Se os preços da habitação estão ao Portugal ao nível mais alto de sempre – apesar da mais série crise económica desde 1940 – muito desta irracionalidade se deve certamente às “Agências Imobiliárias”.São estas que inflacionam os preços para cobrarem mais comissão, são estas que puxam o preço para cima, porque como recebem sobre uma percentagem da venda (normalmente 3%) se o valor absoluto fôr 100 mil contos, cobram 3% sobre 100 mil, e logo, têm um interesse em que as casas se vendam sempre mais caras. Como consequência deste inflacionamento, os compradores, anos depois, quando tornam a vender as casas, têm que encaixar este aumento no valor da venda, e como as colocam à venda em agências, estas, tornam de novo a aumentar ainda mais o preço. E assim se entra nesta louca espiral inflacionista.

O imenso e escandaloso sucesso do ramo da intermediação imobiliária está a estrangular a vida de todos nós em prol do lucro babilónico de uns quantos. O mercado é aliás tão rentável que multinacionais como a Remax e Forêt vieram para Portugal para contribuirem ainda mais com o agravamento dos preços da habitação.

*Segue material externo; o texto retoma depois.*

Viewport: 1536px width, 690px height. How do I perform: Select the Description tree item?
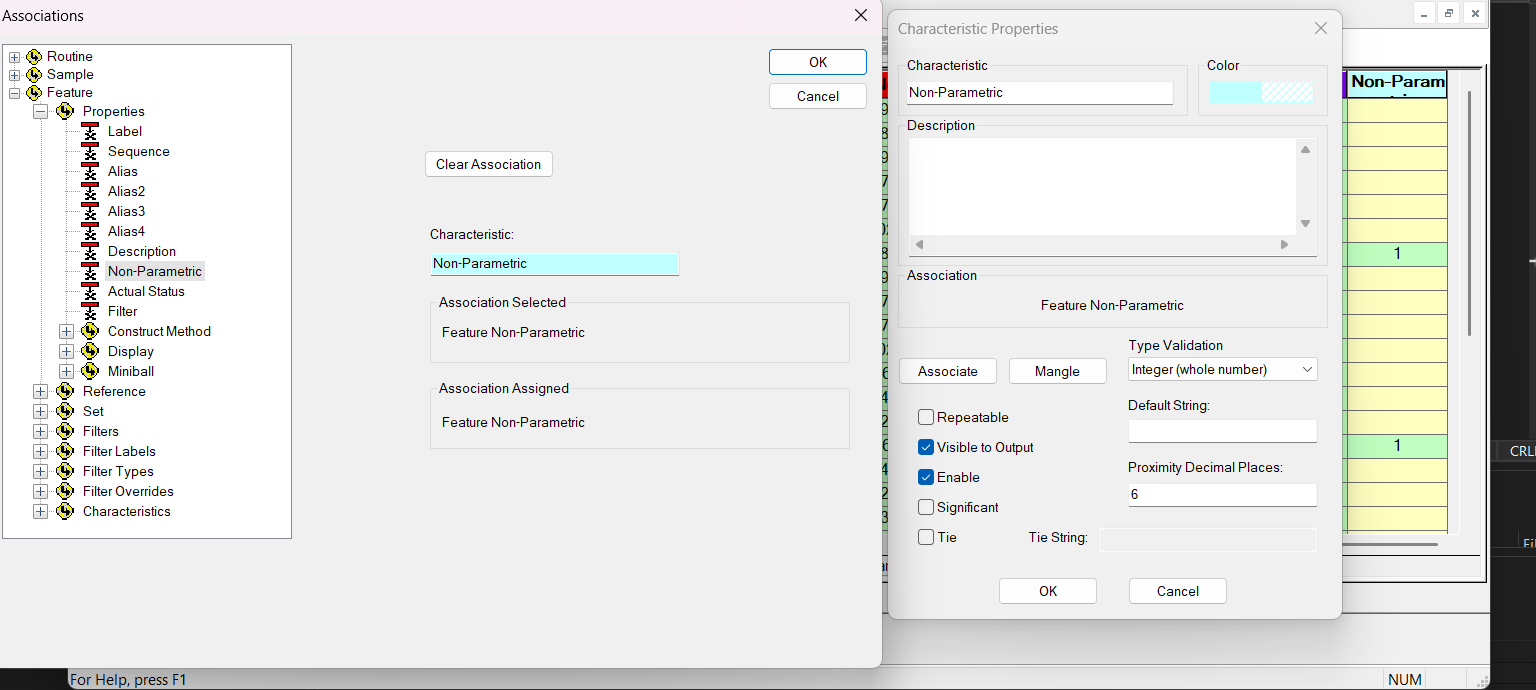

E quando uma família portuguesa dedica 60%/70% do rendimento para o pagamento do empréstimo, algo está muito mal… É necessário quebrar este ciclo vicioso imposto pela imobiliárias.

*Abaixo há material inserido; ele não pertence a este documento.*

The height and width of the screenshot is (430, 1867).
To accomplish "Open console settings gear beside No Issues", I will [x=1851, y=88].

É necessário que o Governo aja e cumprindo o seu papel de regulador, regule aquilo que está desregulado.

E pode começar por definir patamares e percentagens máximas de aumento de uma habitação por ano e por zona geográfica. Pode depois, e com urgência, obrigar as agências a não cobrarem comissão e, percentagem, mas num valor fixo, ou seja, o trabalho de vender uma casa de 30 mil contos e uma de 300 mil é assim tão diferente? Porque é que não se cobra um valor fixo pela venda, em vez de uma percentagem sobre o valor da venda?